April 20, 2025
Hardware
To start the project, I wanted a cheap mini-PC to experiment with. I chose the Beelink S13 because it was on sale ($200) and has reasonable specs (Intel N150, 16GB RAM, 1TB SSD). The Beelink brand seemed reasonably well-liked based on reviews and some listicles I checked out. In any case, my intention is to add more compute nodes later to form a cluster, so all I really needed was something I could get started with.
Provisioning
When I received the server, it had Windows 11 on it. Windows is... not my favorite environment to work in, and not that well-suited to software development, so I decided to install Ubuntu Server instead. Specifically, I went with Ubuntu Server 22.04.2, the latest Long-Term Support (LTS) version available. I followed this guide to create a bootable USB stick, plugged it into the Beelink, and rebooted while holding down a specific key on the keyboard that let me choose what drive too boot from, and then after a few minutes of playing "answer the prompts", I had Ubuntu Server running!
My first goal was to be able to remotely adminster the server from my laptop over SSH,
so I set about figuring out the network setup. I plugged the Beelink into my router but
couldn't get a network connection, until I realized I needed to activate the ethernet
interface. Turns out these servers require a lot of explicit instruction on what you
want them to do! Once I got the port enabled, I was able to do a basic connectivity test
(ping 8.8.8.8
, which is Google's DNS server). After that, I had to install
ssh and then allow ssh access on port 22. While I was doing this, I went down a tangent
reading Ubuntu's
guide to security
and got a little more familiar with the Universal Firewall (ufw
). After I
satisfied my curiousity, I checked the server's IP address with ip a
and
then on my laptop I ran ssh jmassucco@<ip_address>
and I was in! To
make things a little easier, I assigned the Beelink a hostname
(ubuntu-server-1
) and after a little experimenting, figured that I could
access that from my laptop at ssh [email protected]
. Now that
I could reliably access the server, I disconnected it from my monitor and stowed it in a
nondescript back corner of my desk.
Monitoring
The first real project I wanted to do was to setup self-health monitoring of the server. I was already familiar with Prometheus (at least in concept) and have used Grafana quite a bit, so decided to go with that combo. I knew from the beginning that I wanted to use Docker to manage containers for each of the services running on my server, so with the help of ChatGPT, I got a simple docker-compose file written to deploy Prometheus and node-exporter.

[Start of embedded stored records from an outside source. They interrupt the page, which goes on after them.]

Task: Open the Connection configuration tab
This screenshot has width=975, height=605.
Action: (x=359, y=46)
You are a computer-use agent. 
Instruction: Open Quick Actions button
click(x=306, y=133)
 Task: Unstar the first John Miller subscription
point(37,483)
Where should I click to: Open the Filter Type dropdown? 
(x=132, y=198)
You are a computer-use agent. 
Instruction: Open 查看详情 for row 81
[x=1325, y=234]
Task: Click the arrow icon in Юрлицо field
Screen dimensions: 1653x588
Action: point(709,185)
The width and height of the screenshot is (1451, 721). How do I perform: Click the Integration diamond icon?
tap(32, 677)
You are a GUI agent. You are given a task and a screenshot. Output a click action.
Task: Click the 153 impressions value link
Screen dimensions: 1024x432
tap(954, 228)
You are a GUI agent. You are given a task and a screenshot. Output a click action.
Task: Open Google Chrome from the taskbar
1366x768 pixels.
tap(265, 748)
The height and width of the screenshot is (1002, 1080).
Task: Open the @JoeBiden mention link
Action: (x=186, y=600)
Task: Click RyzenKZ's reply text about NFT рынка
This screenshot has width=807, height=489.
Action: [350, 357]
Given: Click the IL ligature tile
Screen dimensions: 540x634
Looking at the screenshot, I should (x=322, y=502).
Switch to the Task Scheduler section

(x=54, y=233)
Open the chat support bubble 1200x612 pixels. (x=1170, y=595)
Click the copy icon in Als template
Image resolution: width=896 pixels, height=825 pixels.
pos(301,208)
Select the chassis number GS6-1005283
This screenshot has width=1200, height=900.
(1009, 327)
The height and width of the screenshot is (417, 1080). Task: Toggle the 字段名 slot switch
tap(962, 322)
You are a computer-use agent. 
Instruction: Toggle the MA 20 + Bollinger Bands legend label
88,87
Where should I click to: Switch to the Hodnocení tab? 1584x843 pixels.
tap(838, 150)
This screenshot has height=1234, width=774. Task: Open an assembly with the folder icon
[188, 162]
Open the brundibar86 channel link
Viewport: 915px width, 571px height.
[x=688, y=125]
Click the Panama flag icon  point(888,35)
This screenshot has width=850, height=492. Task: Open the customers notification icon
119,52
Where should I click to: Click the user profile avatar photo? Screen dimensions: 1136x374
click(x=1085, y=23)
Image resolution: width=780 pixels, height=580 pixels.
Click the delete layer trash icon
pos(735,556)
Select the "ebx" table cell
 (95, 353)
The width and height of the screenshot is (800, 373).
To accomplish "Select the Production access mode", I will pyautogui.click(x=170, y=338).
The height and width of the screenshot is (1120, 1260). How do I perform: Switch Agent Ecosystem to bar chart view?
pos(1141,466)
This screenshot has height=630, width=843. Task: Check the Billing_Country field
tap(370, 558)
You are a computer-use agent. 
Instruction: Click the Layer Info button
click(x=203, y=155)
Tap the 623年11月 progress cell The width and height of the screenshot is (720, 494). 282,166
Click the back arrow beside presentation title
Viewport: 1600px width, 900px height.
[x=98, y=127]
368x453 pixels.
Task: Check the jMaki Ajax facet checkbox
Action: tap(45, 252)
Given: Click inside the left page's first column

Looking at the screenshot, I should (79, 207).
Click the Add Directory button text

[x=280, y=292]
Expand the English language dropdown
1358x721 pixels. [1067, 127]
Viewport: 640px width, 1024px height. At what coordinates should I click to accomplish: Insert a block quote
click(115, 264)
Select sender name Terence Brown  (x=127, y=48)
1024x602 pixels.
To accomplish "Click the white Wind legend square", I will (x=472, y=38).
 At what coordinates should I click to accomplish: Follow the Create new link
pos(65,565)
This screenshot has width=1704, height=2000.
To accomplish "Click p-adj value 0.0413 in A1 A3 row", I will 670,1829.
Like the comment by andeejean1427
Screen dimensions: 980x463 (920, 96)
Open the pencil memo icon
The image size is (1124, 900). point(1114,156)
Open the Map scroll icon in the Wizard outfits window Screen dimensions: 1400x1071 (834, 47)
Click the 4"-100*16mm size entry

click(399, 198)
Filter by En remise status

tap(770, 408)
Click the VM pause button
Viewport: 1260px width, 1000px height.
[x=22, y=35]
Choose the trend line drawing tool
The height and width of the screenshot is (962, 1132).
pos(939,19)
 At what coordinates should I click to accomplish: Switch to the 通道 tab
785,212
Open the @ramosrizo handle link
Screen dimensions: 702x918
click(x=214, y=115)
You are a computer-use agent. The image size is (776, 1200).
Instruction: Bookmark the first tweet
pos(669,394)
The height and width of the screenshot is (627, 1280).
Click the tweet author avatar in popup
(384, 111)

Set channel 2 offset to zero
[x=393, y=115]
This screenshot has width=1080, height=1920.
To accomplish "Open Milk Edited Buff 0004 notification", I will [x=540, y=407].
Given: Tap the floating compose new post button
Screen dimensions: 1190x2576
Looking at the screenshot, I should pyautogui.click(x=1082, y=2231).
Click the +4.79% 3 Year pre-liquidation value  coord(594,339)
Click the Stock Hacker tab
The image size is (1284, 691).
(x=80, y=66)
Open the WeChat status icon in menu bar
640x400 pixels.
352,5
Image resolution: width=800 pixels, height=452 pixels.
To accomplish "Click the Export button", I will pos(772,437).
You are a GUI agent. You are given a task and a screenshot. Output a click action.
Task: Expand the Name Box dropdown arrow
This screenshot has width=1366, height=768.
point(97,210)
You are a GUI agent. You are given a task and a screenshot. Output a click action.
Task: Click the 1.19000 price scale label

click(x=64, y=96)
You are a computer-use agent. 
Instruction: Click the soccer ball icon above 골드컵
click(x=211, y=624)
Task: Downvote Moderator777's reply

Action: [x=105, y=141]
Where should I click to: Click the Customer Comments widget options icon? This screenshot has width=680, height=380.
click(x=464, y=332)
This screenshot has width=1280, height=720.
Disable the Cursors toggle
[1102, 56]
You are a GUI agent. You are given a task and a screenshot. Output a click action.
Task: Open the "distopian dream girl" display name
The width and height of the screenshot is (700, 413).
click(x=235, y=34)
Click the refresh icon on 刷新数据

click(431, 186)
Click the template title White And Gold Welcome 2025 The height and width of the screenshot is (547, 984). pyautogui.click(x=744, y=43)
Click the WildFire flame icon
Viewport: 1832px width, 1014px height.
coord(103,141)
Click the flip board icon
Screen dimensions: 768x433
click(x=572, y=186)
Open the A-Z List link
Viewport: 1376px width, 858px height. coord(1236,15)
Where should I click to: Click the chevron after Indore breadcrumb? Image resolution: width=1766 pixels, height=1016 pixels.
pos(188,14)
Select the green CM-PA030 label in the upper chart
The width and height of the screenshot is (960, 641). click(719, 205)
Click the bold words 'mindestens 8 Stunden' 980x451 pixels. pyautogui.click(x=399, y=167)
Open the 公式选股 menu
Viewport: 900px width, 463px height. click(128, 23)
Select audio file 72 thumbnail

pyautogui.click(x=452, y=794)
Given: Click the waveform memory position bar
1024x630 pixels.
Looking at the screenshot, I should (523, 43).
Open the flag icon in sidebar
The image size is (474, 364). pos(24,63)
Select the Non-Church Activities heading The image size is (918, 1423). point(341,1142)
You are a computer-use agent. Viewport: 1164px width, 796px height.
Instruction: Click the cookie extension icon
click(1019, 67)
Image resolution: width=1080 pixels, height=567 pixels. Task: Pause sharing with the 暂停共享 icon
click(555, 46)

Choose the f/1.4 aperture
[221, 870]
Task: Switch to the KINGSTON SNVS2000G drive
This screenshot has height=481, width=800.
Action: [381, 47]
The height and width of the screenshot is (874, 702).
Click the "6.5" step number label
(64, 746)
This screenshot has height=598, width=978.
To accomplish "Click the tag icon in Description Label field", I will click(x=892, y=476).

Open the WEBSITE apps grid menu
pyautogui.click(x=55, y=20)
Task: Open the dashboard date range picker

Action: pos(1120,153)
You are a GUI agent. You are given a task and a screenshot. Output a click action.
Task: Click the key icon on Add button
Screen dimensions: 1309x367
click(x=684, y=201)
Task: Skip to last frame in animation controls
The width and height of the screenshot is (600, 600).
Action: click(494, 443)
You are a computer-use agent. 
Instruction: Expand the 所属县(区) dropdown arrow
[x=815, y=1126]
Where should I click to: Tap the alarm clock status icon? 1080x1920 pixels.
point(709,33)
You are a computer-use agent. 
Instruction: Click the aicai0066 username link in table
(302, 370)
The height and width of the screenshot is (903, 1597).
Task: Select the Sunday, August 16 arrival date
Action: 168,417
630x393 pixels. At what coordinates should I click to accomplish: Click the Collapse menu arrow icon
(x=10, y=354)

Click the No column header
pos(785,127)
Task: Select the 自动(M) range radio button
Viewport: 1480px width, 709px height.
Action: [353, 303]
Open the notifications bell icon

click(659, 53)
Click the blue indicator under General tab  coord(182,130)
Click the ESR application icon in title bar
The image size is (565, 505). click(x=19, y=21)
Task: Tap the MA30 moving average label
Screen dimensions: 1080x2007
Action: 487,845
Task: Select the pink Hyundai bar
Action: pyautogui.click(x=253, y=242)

Prometheus is basically a data scraper and database system which is optimized for
collecting metrics. So, by itself it doesn't measure anything. But the Prometheus
project provides a service called node-exporter
which records standard
metrics like CPU and RAM usage and makes them available to Prometheus. So with the two
of those deployed together, I was able to view metrics on my cluster in Prometheus at
http://ubuntu-server-1.local.:9090/. But I wanted nice plots that I could save and view
together, and for that I needed Grafana.
Grafana is a data visualization tool that can be connected to any number of backing databases. You can then write queries to those databases and save them in Grafana Panels. Put a bunch of panels together, and you've got a Dashboard which provides a fixed set of queries plotted as graphs to visualize a wide array of data in a simple and familiar view. You can change the time range and the panels automatically query the database(s) for the right data, and you can also set auto-refresh so that you can view live data as it comes in. Grafana also has a huge library of publically saved dashboards that can be easily imported to your instance, so it was a total breeze to set up Grafana (docker-compose by ChatGPT) and then import a few public dashboards built for Prometheus + node-exporter and pick my favorite one, and I was viewing live metrics on my cluster in beautiful graph plots!
After I got the metrics set up, I realized I also wanted to see metrics oriented around my Docker containers, and I found the Google open-source cadvisor (short for Container Advisor) that aggregates docker container resource utilization stats and makes them available to Prometheus. After a quick docker-compose update and redeploy, and another public dashboard import to Grafana, I was viewing these metrics as well!
At this point, I was very happy with my setup. I decided that my next step was to make what I'd built so far available on a public website (jamesmassucco.com). But I was out of daylight, so decided it was a project for another day.